La guerre en Ukraine imposée par la Russie oblige les pays européens à s’interroger sur l’architecture de sécurité qui résultera de ce conflit majeur. Les approches sont fondamentalement différentes avec la question complexe de la nature de la relation avec Moscou, quelle que soit l’issue de la crise ouverte depuis le 24 février 2022.
L’Europe et son futur ordre de sécurité : existe-t-il une vision partagée ?
Europe and its Future Security Arrangements: Is There a Shared Vision?
The war imposed by Russia on Ukraine is compelling European countries to examine the security structure that might result from that major conflict. Approaches differ fundamentally: key to each is the complex matter of relationships with Moscow, whatever the outcome of the crisis which has raged since 24 February 2022.

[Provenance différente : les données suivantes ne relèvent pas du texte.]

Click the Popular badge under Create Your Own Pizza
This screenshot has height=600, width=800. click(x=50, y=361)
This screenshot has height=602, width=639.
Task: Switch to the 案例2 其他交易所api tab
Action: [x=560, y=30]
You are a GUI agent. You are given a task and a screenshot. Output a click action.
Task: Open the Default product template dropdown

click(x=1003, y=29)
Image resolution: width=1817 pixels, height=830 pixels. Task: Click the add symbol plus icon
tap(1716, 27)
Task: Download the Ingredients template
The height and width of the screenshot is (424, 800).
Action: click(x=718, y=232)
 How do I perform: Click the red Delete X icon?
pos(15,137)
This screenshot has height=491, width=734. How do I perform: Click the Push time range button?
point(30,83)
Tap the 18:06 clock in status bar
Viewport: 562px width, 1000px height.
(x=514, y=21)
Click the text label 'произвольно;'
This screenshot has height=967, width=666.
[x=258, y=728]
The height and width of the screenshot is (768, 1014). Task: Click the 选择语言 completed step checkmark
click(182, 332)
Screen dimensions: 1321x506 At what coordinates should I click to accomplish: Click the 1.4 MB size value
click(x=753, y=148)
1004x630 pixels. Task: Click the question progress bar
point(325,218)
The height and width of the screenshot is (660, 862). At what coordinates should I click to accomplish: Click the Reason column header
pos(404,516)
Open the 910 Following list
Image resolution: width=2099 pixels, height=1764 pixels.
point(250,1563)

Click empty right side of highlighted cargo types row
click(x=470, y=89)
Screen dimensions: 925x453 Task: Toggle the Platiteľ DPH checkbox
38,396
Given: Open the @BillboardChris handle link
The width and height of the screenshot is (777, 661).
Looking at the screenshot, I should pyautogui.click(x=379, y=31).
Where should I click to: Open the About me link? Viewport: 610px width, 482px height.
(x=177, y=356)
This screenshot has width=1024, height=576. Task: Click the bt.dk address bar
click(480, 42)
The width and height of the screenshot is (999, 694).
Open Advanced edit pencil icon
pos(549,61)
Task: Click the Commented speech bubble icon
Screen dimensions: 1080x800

La guerre en Ukraine et contre l’Ukraine a fait voler en éclats l’ordre de sécurité de l’Europe. Les contours d’une nouvelle architecture de sécurité ne se dessinent que lentement. Ce qui semble clair, c’est que dans les années, voire les décennies à venir, il n’y aura pas de renaissance de la « sécurité coopérative » avec la Russie. Au contraire, les relations entre Moscou et l’Occident seront caractérisées par l’antagonisme. Traduite en termes militaires, la dissuasion jouera un rôle prépondérant. Ces idées ne sont pas controversées au sein de l’Otan. Cependant, la manière exacte de gérer l’antagonisme avec la Russie n’est pas (encore) consensuelle et un véritable débat n’a pas encore vu le jour. Qui plus est, la plupart des approches centrées sur la dissuasion reposent sur l’idée d’un enga-gement futur des États-Unis dans les affaires de sécurité européennes. La manière de faire face à une diminution de l’engagement américain est débattue en Europe, à tel point que le sujet est à peine abordé. Avec ces deux questions cruciales en toile de fond, cet article vise à décrire les principaux défis du futur débat sur la sécurité en Europe. Sa première partie portera ainsi sur les divisions parmi les Européens et les paradigmes sur lesquelles elles reposent. Une seconde partie sera ensuite consacrée à la question de savoir comment l’Europe pourra aller de l’avant.
Une Europe divisée
Un débat à peine entamé
En ce qui concerne la sécurité européenne, l’attention actuelle est nécessairement centrée sur la guerre en Ukraine. Soutenir Kyiv et mettre fin à la guerre d’une manière acceptable pour les Ukrainiens est la tâche urgente à accomplir. Une fois la guerre terminée, l’Occident devra prendre un certain nombre de décisions importantes sur la manière dont il doit soutenir la reconstruction matérielle, économique et politique de l’Ukraine, et sur la manière dont il doit répondre au désir du pays d’adhérer à l’Union européenne et à l’Otan.
Il serait cependant naïf de penser que la fin de la guerre signifiera le retour de la paix en Europe. Le conflit avec la Russie ne se terminera pas avec la guerre en Ukraine. Le régime russe a toujours clairement indiqué qu’il se voyait enfermé dans une confrontation avec l’Otan et les États-Unis. L’Occident doit donc envisager les questions difficiles auxquelles il est confronté dans le contexte plus large de ce conflit profondément enraciné, ce qui nécessitera de repenser l’ordre de sécurité européen. Parmi les rares choses qui sont claires à ce stade, il y a le fait que dissuader la Russie de toute attaque contre un pays européen jouera un rôle central dans ce nouvel ordre – comme l’illustre le dernier Concept stratégique (1) de l’Otan qui définit la dissuasion et la défense comme la première des trois tâches fondamentales de l’Alliance. Au-delà, il n’y a guère de consensus parmi les Européens. Le rôle que les États-Unis joueront dans la sécurité européenne, une fois que le président Joe Biden aura quitté ses fonctions, est également entouré d’un certain flou.